Print the data below line for line without changing it, leaving out the pictures.

§ A sequence of data
·····

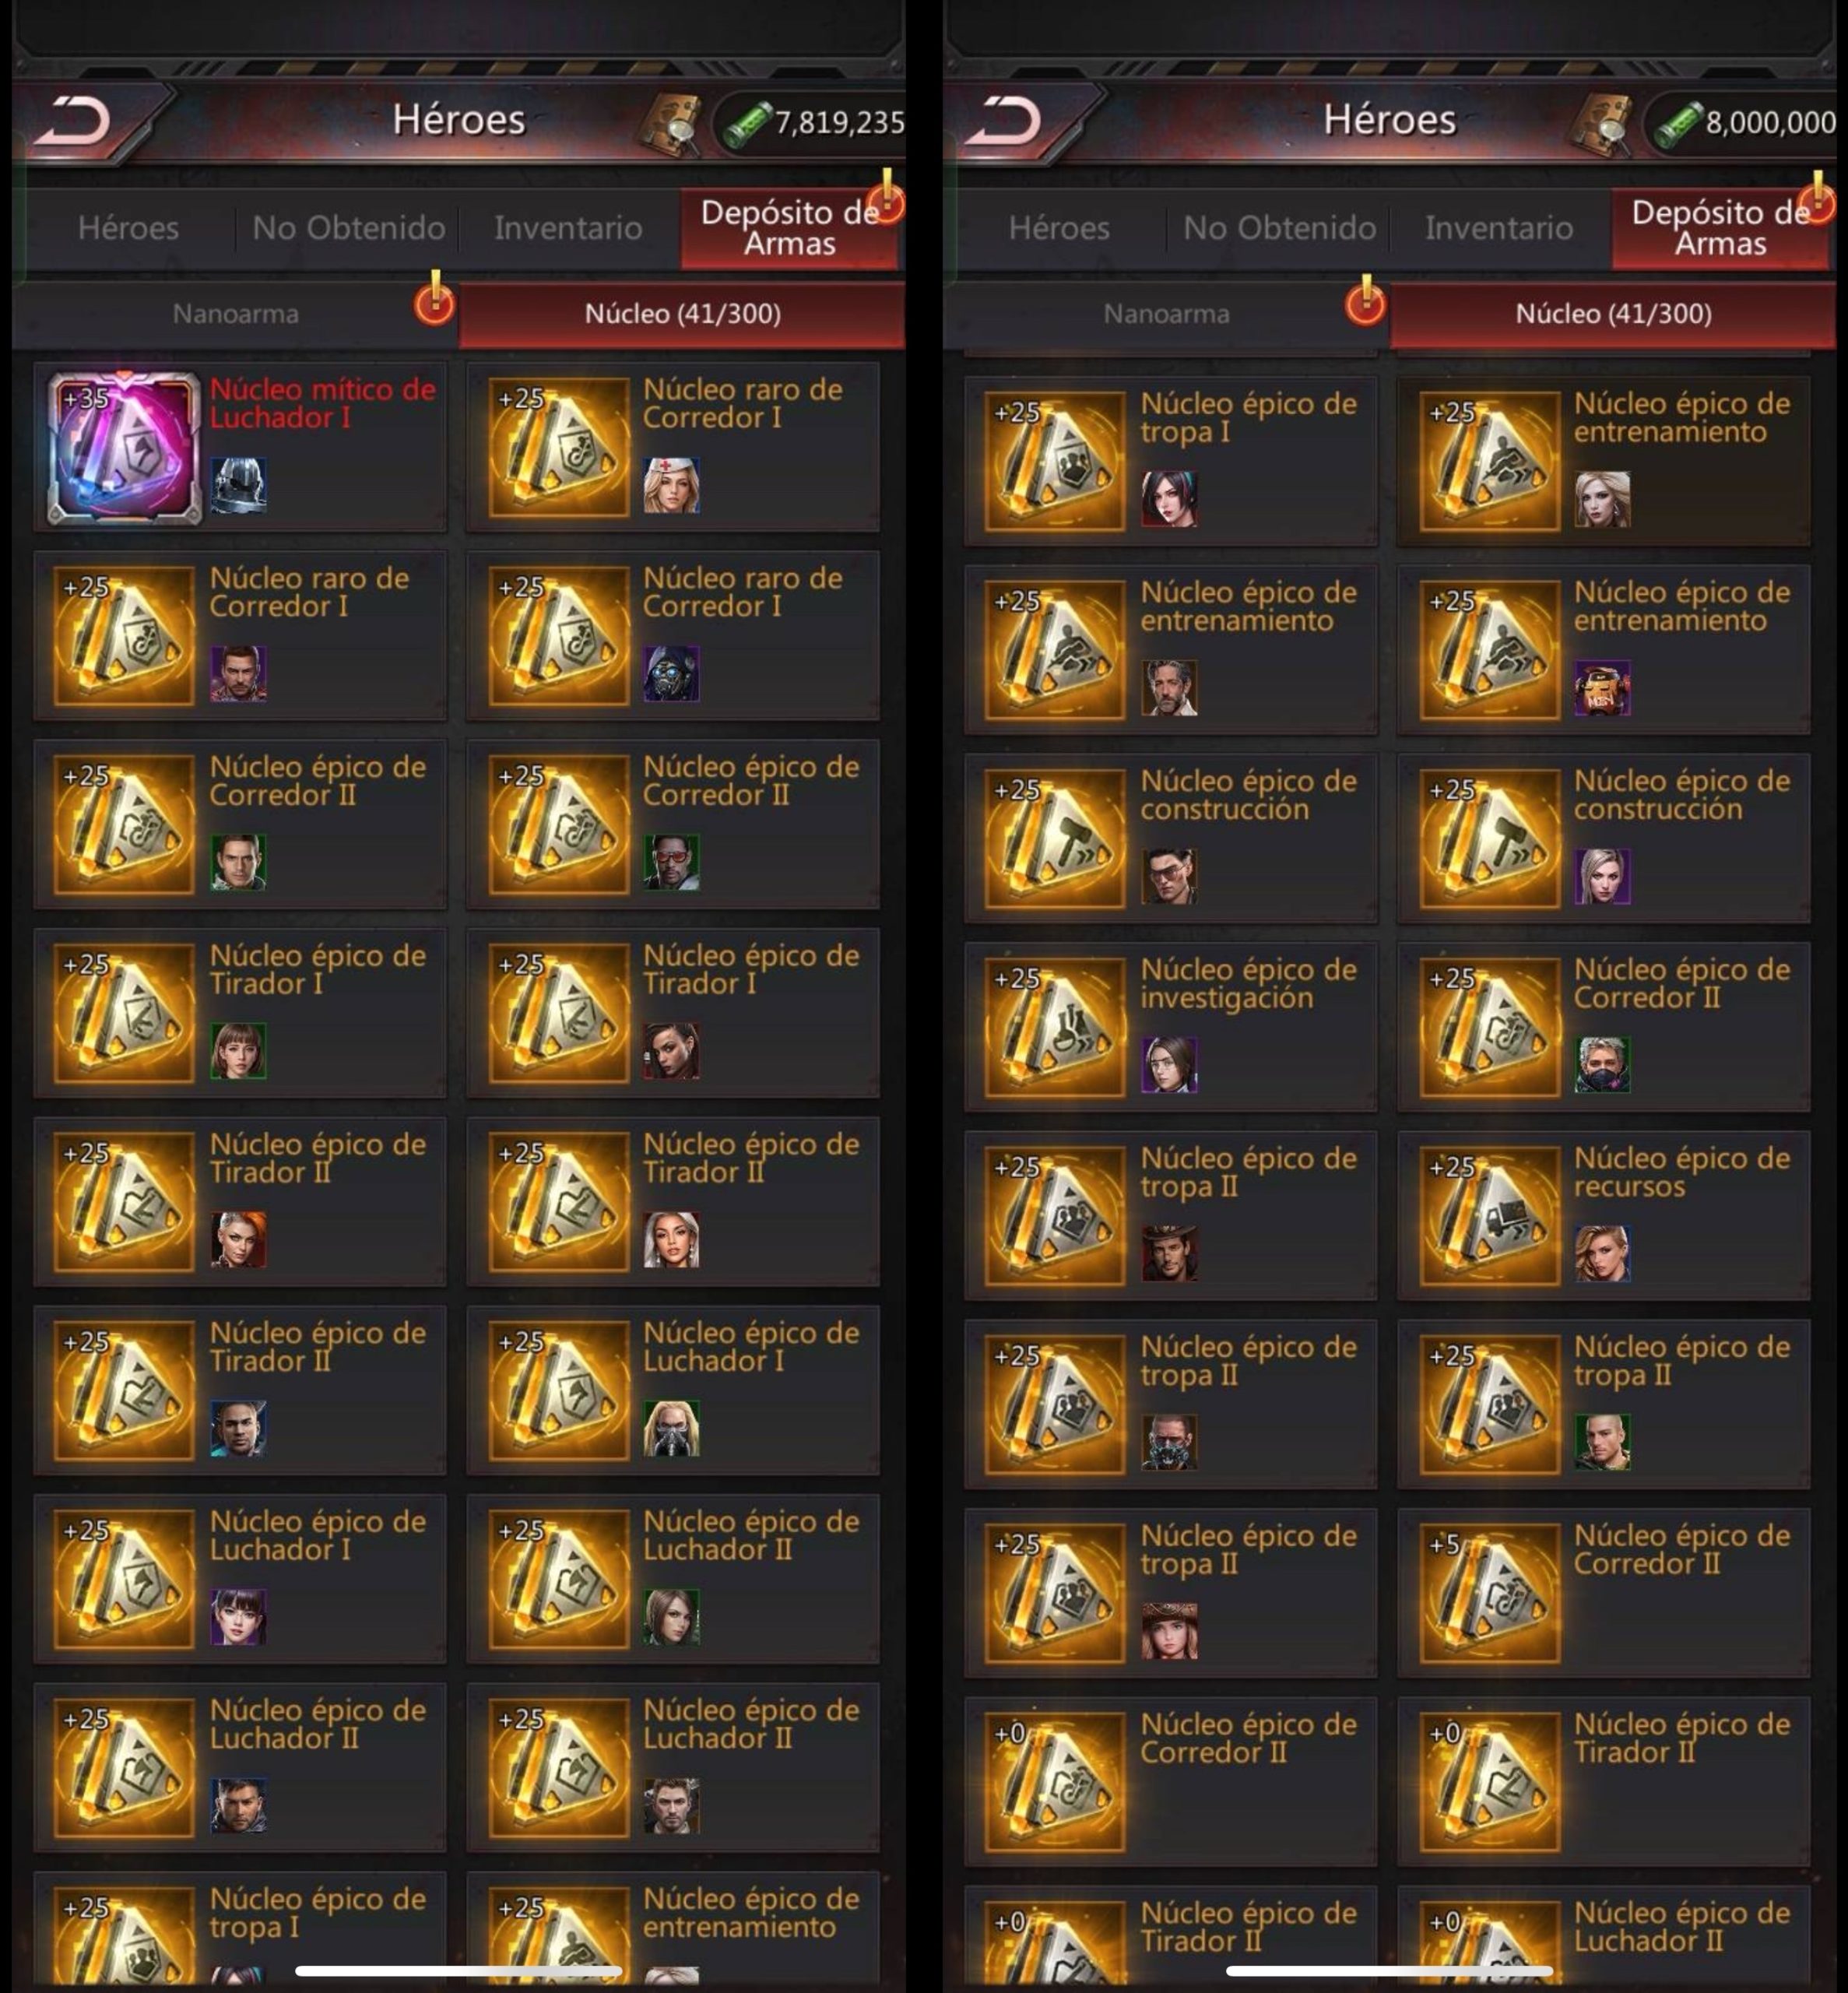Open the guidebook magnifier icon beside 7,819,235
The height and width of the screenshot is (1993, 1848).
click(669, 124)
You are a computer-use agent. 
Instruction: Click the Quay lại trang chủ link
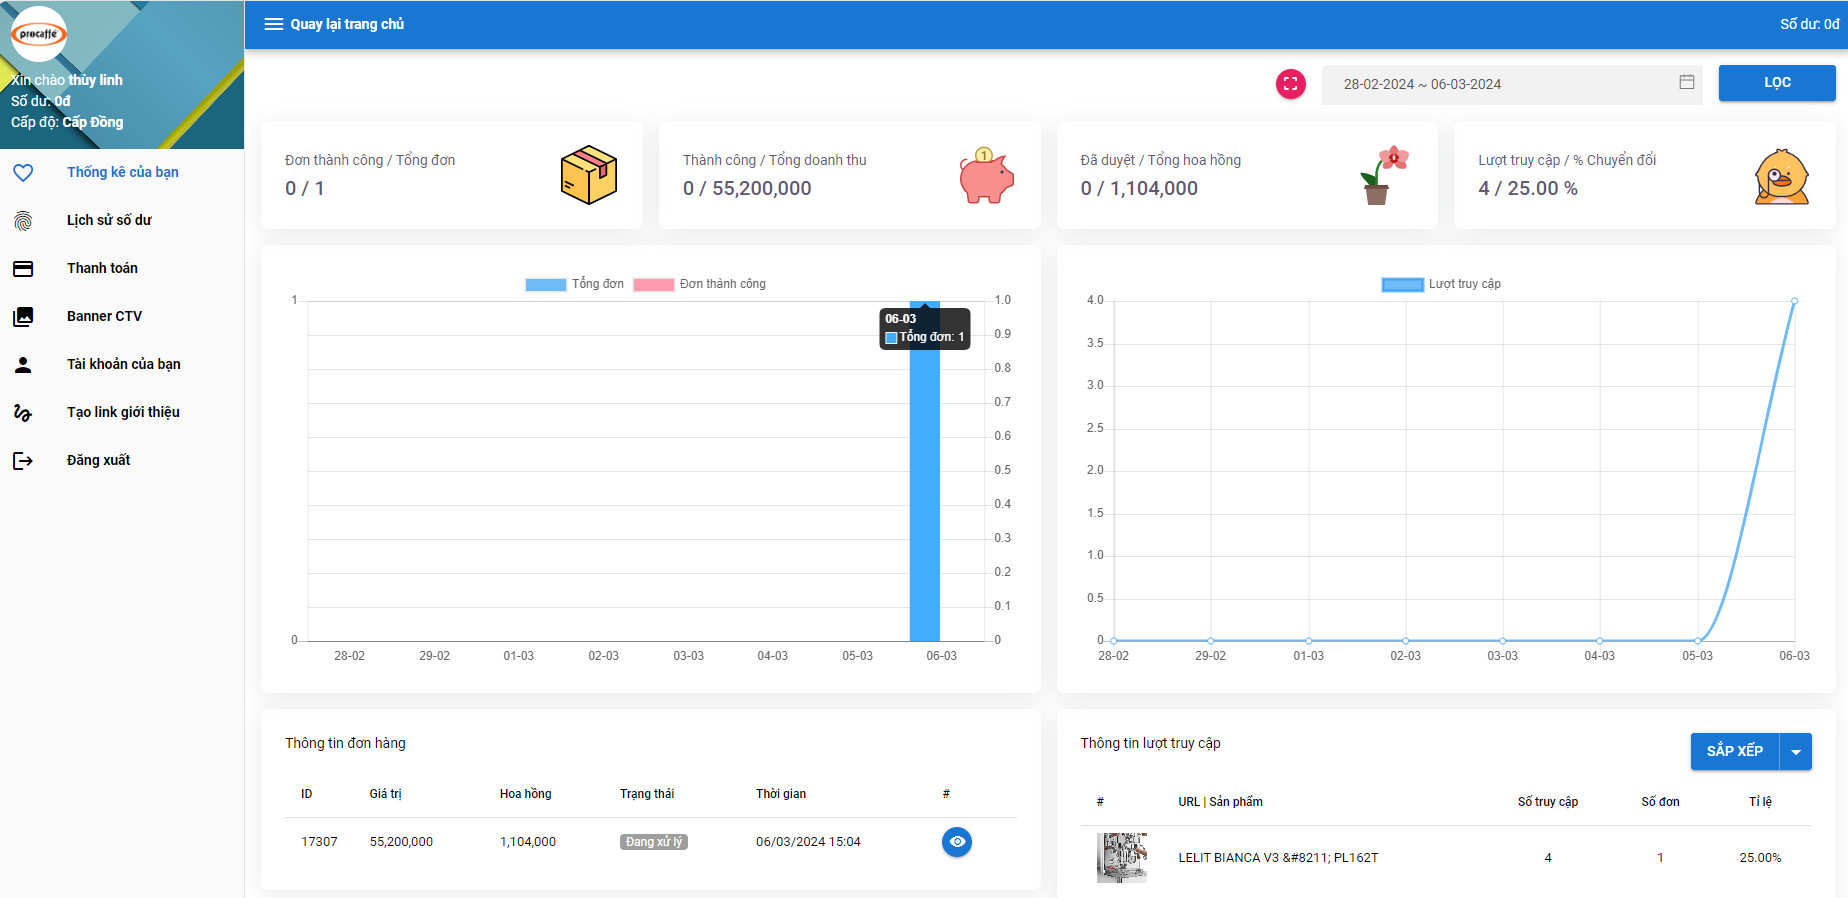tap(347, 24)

·····

§ Complete response
Open the guidebook magnifier icon beside 7,819,235
The height and width of the screenshot is (1993, 1848).
click(669, 124)
You are a computer-use agent. 
Instruction: Click the Quay lại trang chủ link
tap(347, 24)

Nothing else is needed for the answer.